### WHAT YOU ARE ASKED TO DO
Retype the lines of the listing below exactly, but only those from the one containing "The image size is (469, 241)." through the last line; pictures stay out.

### DATA LISTING

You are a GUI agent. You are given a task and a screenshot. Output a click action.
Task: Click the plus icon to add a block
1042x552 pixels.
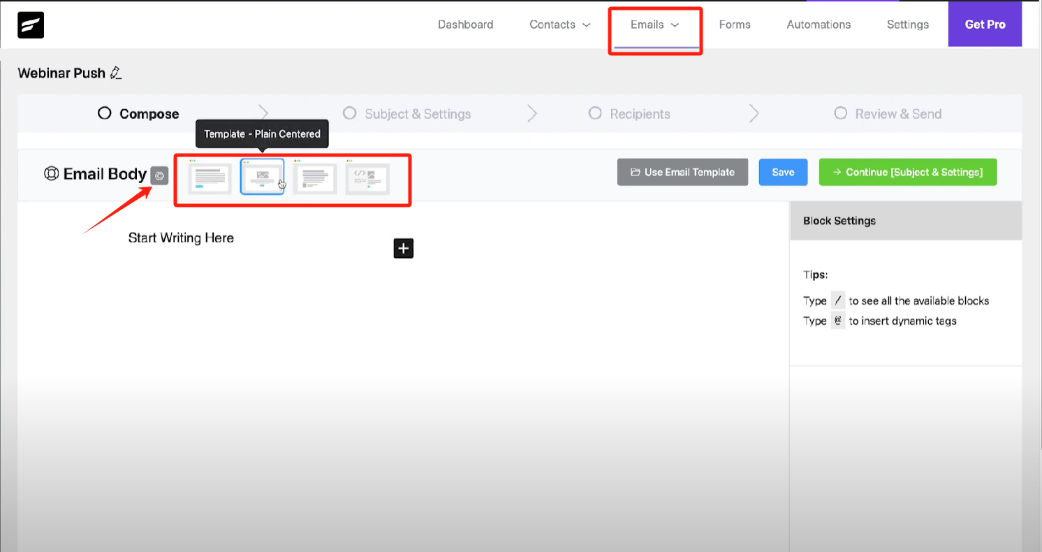point(403,248)
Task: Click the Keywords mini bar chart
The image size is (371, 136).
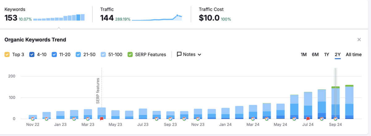Action: (x=59, y=17)
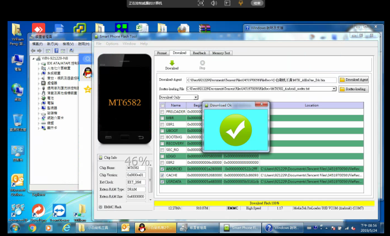Click the Chrome icon in the taskbar
Screen dimensions: 390x236
tap(33, 228)
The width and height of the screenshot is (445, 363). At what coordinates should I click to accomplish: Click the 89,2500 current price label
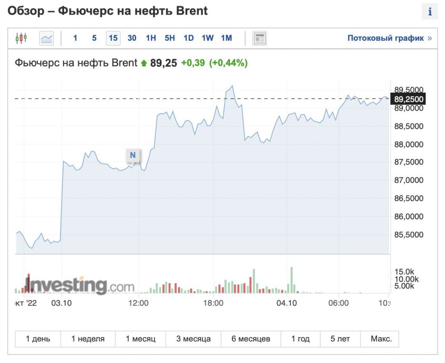pyautogui.click(x=409, y=99)
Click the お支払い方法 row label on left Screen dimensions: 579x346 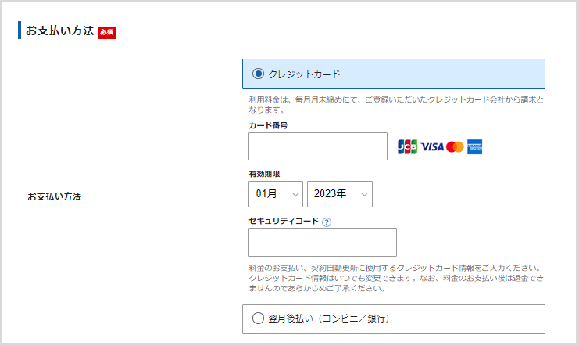pos(55,196)
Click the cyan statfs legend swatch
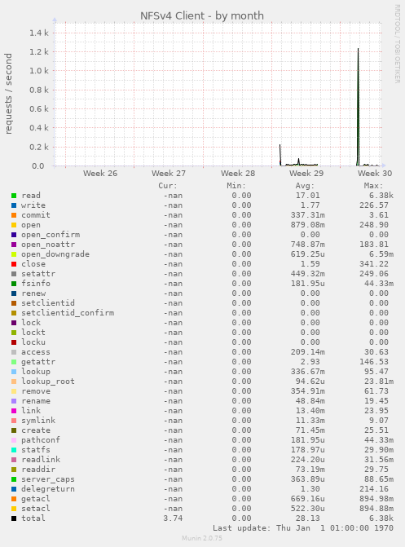Image resolution: width=405 pixels, height=547 pixels. tap(14, 450)
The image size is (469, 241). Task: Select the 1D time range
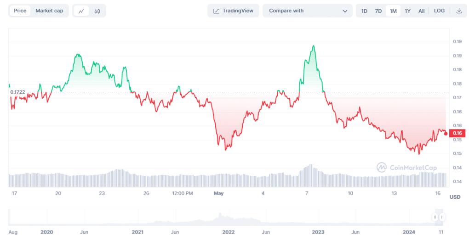364,11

### RESULT OF THE EXERCISE
The image size is (469, 241). Task: Select the 1D time range
364,11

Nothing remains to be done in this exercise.